“Behold this Creature’s Form and State”

Such is the pity that all too often throughout history, artists and writers become famous only after they die.

Katherine Phillips, however, was one of the first women to become well known as a poet during her own lifetime, and in the 17th century, no less. In fact, Phillips was the first woman to see her work performed on the commercial stage in Britain or Ireland. She wrote some 125 poems on a variety of subjects, but today, she is best known for her poetry on female friendship, particularly among feminist scholars. While she is regarded as one of the most important figures in English women’s literary history, Phillips is considered to be a key figure within the history of 17th-century English-language poetry, irrespective of gender.

She started writing when she was a precocious teenager, and though she, herself, married when she was sixteen, many of her poems were addressed to female friends whose marriages she feared would lead to the end of their close friendships.  She also wrote about events within her local community, and as well as poems that expressed her royalist sympathies. At least four of her elegies and epitaphs were actually carved on church monuments, the only one known to have survived inscribed on John Lloyd’s monument in Cilgerron Church.

She knew tragedy. Two touching poems allude to the death of her one son, Hector, in infancy. Another poem commemorates her stepdaughter, Frances Philips, who died at the age of thirteen. She did have a daughter, Katherine, who gave birth to fifteen children, fourteen of whom died before her. The grief of mother and grandmother is hard to fathom.

• Stored data
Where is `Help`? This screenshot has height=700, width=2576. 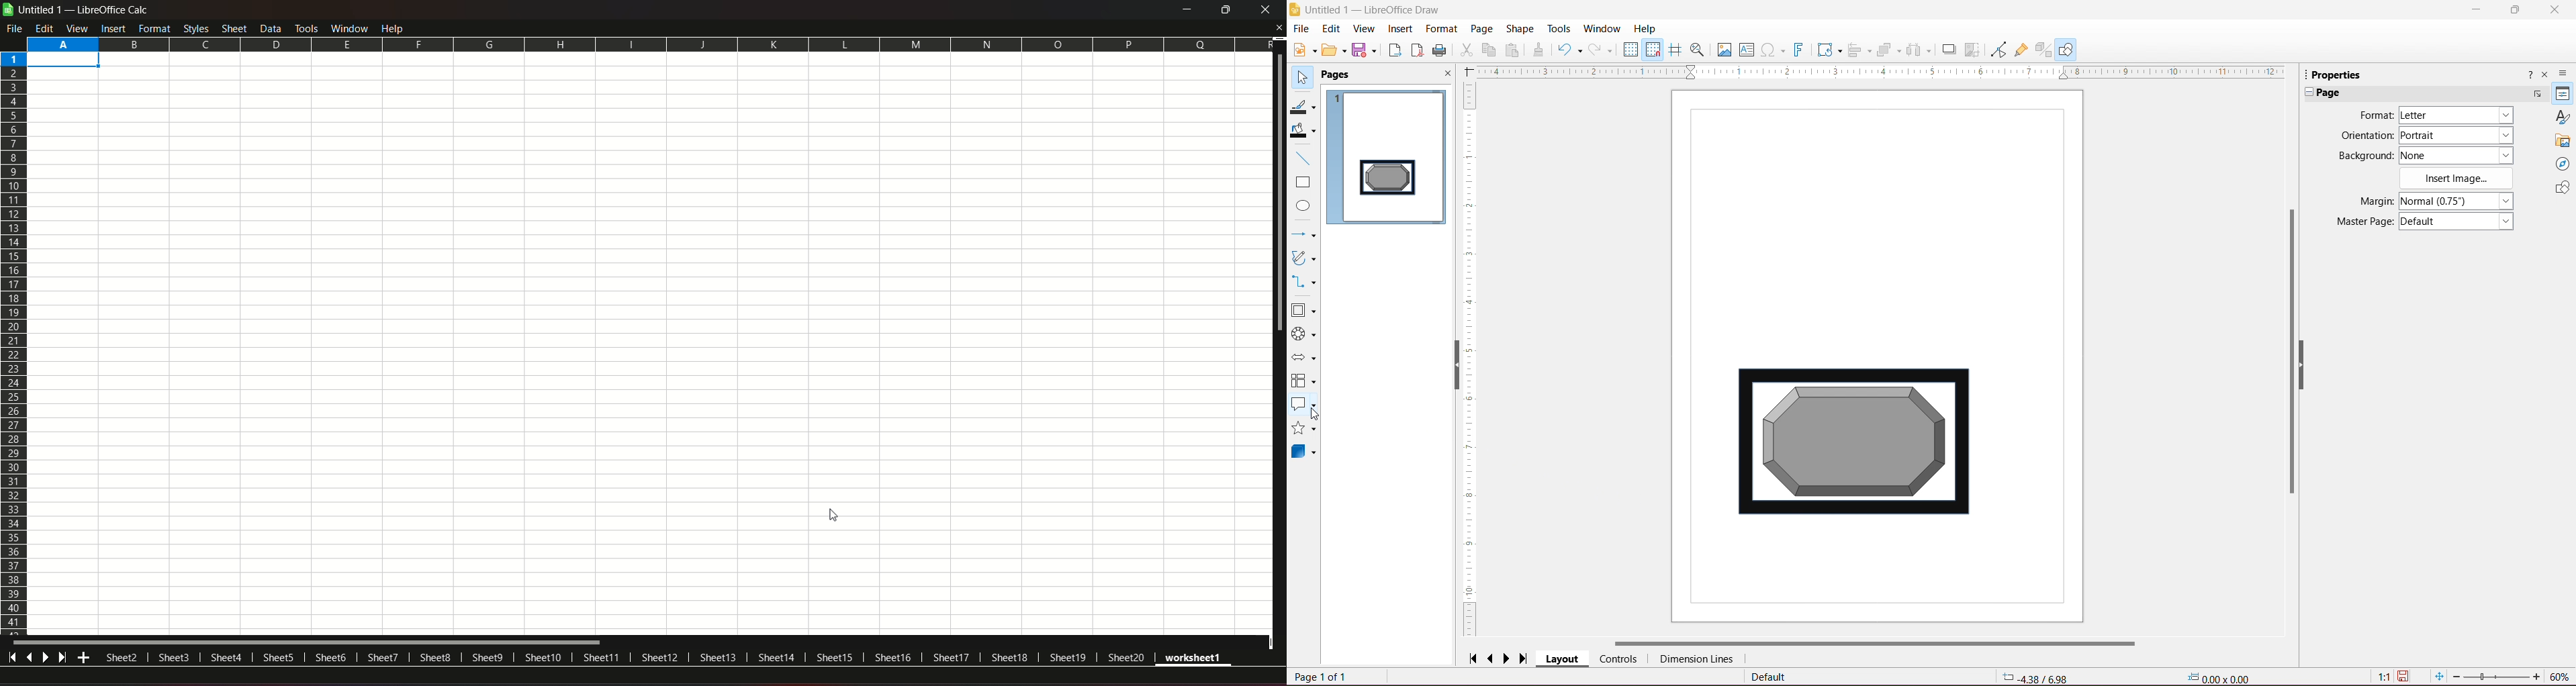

• Objectives
A) In the piece on Katherine Phillips, why does the writer call "the grief of mother and grandmother" hard to fathom? Answer in one to three sentences.
B) Write the next part of the piece on Katherine Phillips, picking up after its final sentence.
The lines that come after the piece on Katherine Phillips are separate material.

• Solved tasks
A) Phillips lost her only son, Hector, in infancy, and her stepdaughter, Frances, died at thirteen. Her daughter, Katherine, bore fifteen children, and fourteen of them died before her.

B)
Sadly, of Philips died of smallpox when she was only 32. She was buried alongside with her father, grandparents, and infant son, in the church of St Benet Sherehog in London.

After their early popularity, Philips’s work faded, and were little known in the 18th and the 19th centuries; John Keats, an English poet of the second generation of Romantic poets, was an important exception and not only had he admired her poetry, he recommended it to friends.

The year she died, Katherine (known by the pen name, “The Matchless Orindo” wrote a poem about an Irish Greyhound. By then, some students of the genre had detected a shift in her work which they attributed to her time in Dublin, and it’s been suggested that the poem represented a metaphor for a new relationship between Ireland and Britain.  We can offer no opinion on that score, but we can weigh in on the fact that there is no such breed as an Irish Greyhound. There are Greyhounds in Ireland, of course, but Phillips was writing about the Irish Wolfhound:

The Irish Greyhound

Behold this creature’s form and state;
Which nature therefore did create,
That to the world might be exprest
What mien there can be in a beast;

And that we in this shape may find
A lion of another kind.
For this heroic beast does seem
In majesty to rival him,

And yet vouchsafes to man to show
Both service and submission, too.
From whence we this distinction have,
That beast is fierce, but this is brave.

This dog hath so himself subdued
That hunger cannot make him rude,
And his behavior does confess
True courage dwells with gentleness.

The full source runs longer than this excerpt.